🤖 AI Summary
To address the high inference overhead, poor cache reusability, and performance–efficiency trade-offs in many-shot in-context learning (ICL) for long-context large language models (LLMs), this paper proposes an efficient demonstration selection method. The approach integrates semantic similarity retrieval of test samples with k-means cluster-center-guided representative example selection, augmented by a hierarchical selection mechanism and a cache-aware inference framework. Its core innovation lies in jointly optimizing demonstration relevance and structural representativeness while explicitly enabling computation cache reuse. Evaluated on multiple standard benchmarks, the method matches the performance of state-of-the-art baselines—including gradient-based and reinforcement learning–based selectors—while reducing inference cost by up to 10× compared to those methods and significantly outperforming random selection. This yields a scalable, low-overhead, high-performance solution for many-shot ICL in long-context settings.
📝 Abstract
Long-context large language models (LLMs) are able to process inputs containing up to several million tokens.
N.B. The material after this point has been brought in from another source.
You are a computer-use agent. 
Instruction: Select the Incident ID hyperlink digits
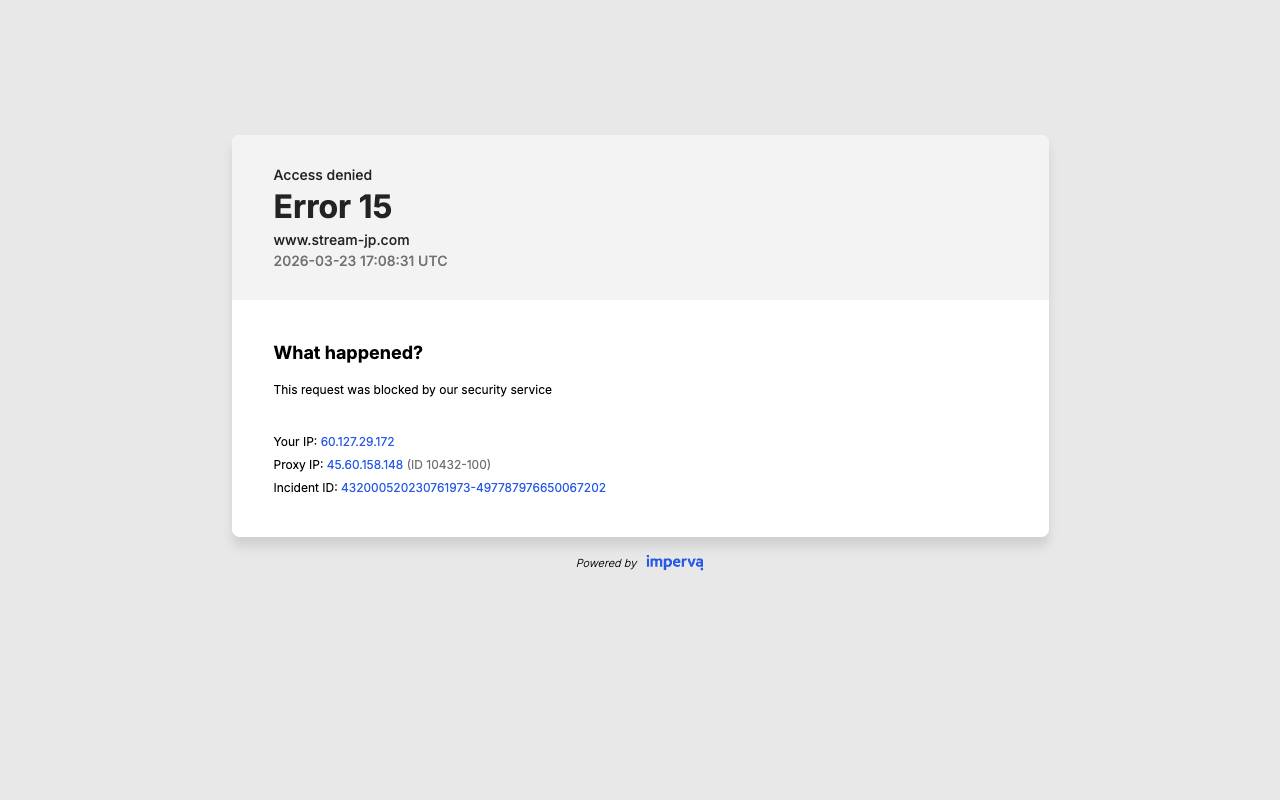click(x=473, y=487)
In the scope of in-context learning (ICL), this translates into using hundreds/thousands of demonstrations in the input prompt, enabling many-shot ICL. In practice, a fixed set of demonstrations is often selected at random in many-shot settings due to (1) high inference costs, (2) the benefits of caching and reusing computations, and (3) the similar performance offered by this strategy compared to others when scaled. In this work, we propose two straightforward strategies for demonstration selection in many-shot ICL that improve performance with minimal computational overhead. Our first method combines a small number of demonstrations, selected based on their similarity to each test sample, with a disproportionately larger set of random demonstrations that are cached. The second strategy improves the first by replacing random demonstrations with those selected using centroids derived from test sample representations via k-means clustering. Our experiments with Gemini Pro and Flash across several datasets indicate that our strategies consistently outperform random selection and surpass or match the most performant selection approach while supporting caching and reducing inference cost by up to an order of magnitude. We also show that adjusting the proportion of demonstrations selected based on different criteria can balance performance and inference cost in many-shot ICL.